# Bull Redfish Mosquito lagoon!



## FLfishman (Feb 26, 2015)




----------



## bhdawgs (Feb 26, 2015)

Thanks for sharing... what are your thoughts on the lagoon being overfished?   I have heard its really difficult to catch anything substantial there anymore unless you are in a kayak.


----------



## FLfishman (Feb 26, 2015)

That was my first time over there, we got there at 4pm on Saturday and put the boat in for a couple hours check out the lagoon. Boat ramp only had a couple trucks there and almost no one on the water. The next day we were the first boat at the ramp but by the time we were launched there were 5 more trucks. That set the pace for the day. Boats and paddle vessels everywhere. We couldn't believe the amount of pressure that area gets. We found schools of smaller fish up to 25" and they ate for us but by the time we made our first cast there were 3 more boats on the flat polling over. Its like the Boca Grande for redfish. We had fun and caught fish, just not the quality we were hoping for. Headed for the panhandle tomorrow, some of the best fishing in FL.


----------



## bhdawgs (Feb 27, 2015)

FLfishman said:


> That was my first time over there, we got there at 4pm on Saturday and put the boat in for a couple hours check out the lagoon. Boat ramp only had a couple trucks there and almost no one on the water. The next day we were the first boat at the ramp but by the time we were launched there were 5 more trucks. That set the pace for the day. Boats and paddle vessels everywhere. We couldn't believe the amount of pressure that area gets. We found schools of smaller fish up to 25" and they ate for us but by the time we made our first cast there were 3 more boats on the flat polling over. Its like the Boca Grande for redfish. We had fun and caught fish, just not the quality we were hoping for. Headed for the panhandle tomorrow, some of the best fishing in FL.

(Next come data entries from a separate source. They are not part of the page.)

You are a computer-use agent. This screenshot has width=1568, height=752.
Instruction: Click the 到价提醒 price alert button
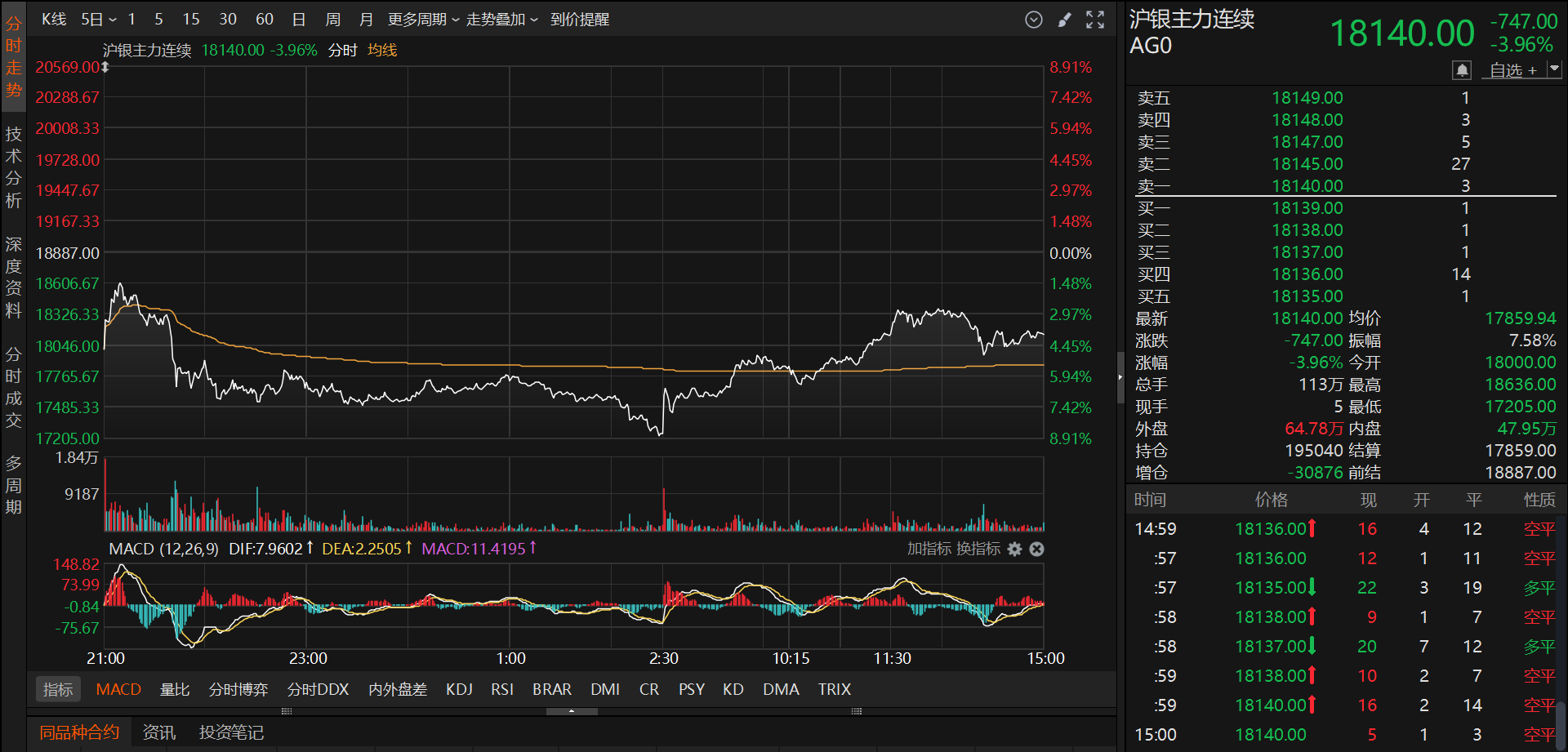(x=580, y=20)
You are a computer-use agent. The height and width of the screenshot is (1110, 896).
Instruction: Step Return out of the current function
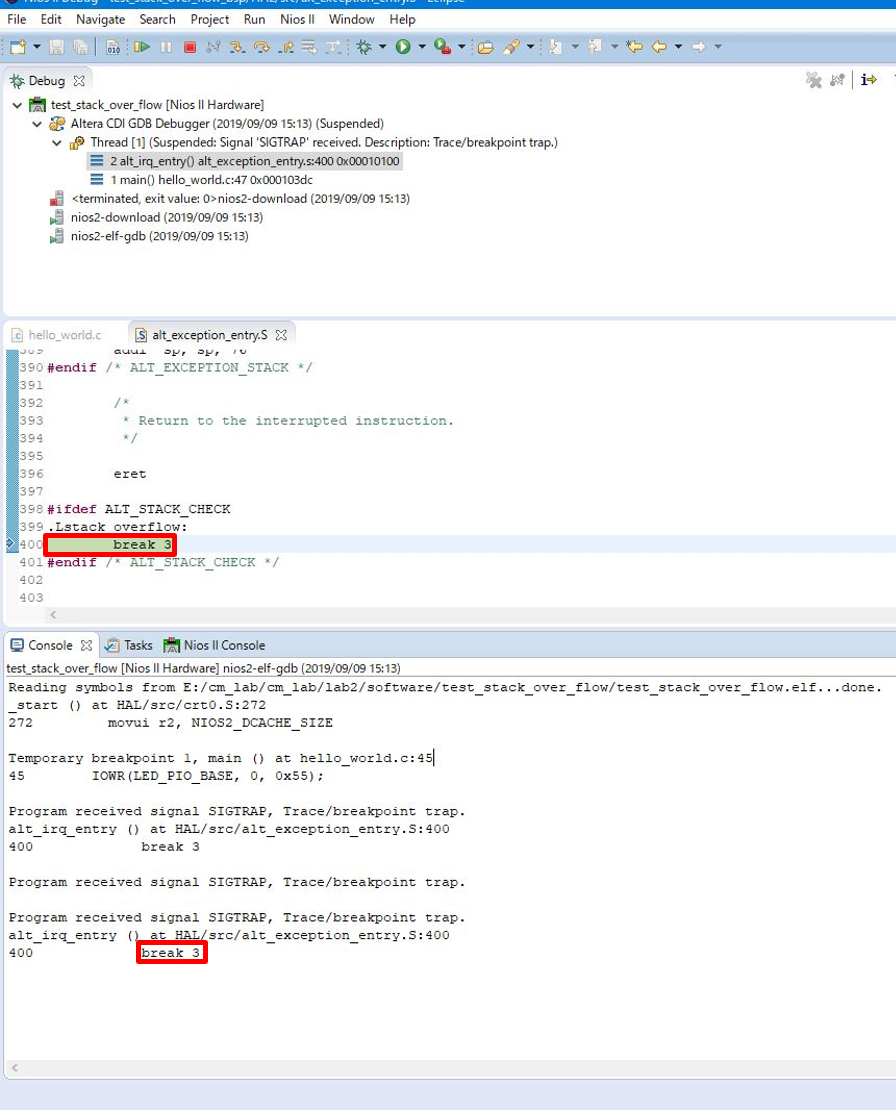(x=287, y=46)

Yeah,  I fish in the Big Bend area several times a year for that reason alone....


----------



## flatsmaster (Feb 27, 2015)

I live in the area and fish it all the time and this is not the best time of yr to catch the monster reds ....and truly 1 of the few places u can catch them on light tackle ...  Plenty of fish but like anywhere prolly 80% of the fish in 30% of the water ... We just had a tournament with 53 boats and 30 something teams weighed 2 fish ... There is pressure on them but we still find fish and catch plenty .... Nothing better to me then sightfishing and watching 1 eat !!! The pic is the Giants during the spawn ... Pretty crazy


----------



## FLfishman (Feb 27, 2015)

Yeah that's SICK!  when is the best time to catch the studs? We caught plenty of fish just thought we would find some big boys. Awesome place im sure if we had more time we could have found better fish.


----------



## flatsmaster (Feb 28, 2015)

FL fishman the best time is usually July/Aug but be ready for the real Boca Grande action .... We all no where they usually spawn and we have hundreds of guides in the area and they all want that Kodak moment for there charter ... Go first thing and usually if u can find them u can catch 3 or 4 before the herd shows up and the rudeness begins ... My daughter with her biggest so far on 10lb braid and 2500 ci4 ... They always want to catch 1 bigger so it's funnt to hear them complain about it ONLY being 40 inches long !!!!!


----------



## Hunting Teacher (Feb 28, 2015)

I used to fish the lagoon a lot. Not only giant reds but gigantic trout! It is just not fun to me anymore. I seldom can go during the week. On weekends there are boats everywhere! I know how to catch reds and approach a school that has other boats fishing the opposite side. But heaven help the poor new guys or guys taking their family who are unfamiliar with how spooky these schools are. I've seen poor guys cussed out and threatened over scaring fish.
I stick to the west coast above Homasassa anymore. The reds and trout don't average as big but I can be relatively alone even on the busiest day and fish are liberally spread out over huge areas on the gulf side.


----------



## FLfishman (Feb 28, 2015)

Yeah that's a nice fish!!


----------



## Chap (Mar 1, 2015)

I love awesome pics of bull reds!


----------



## GSUeagle8 (Mar 3, 2015)

That is one great looking red right there! Awesome fish!


----------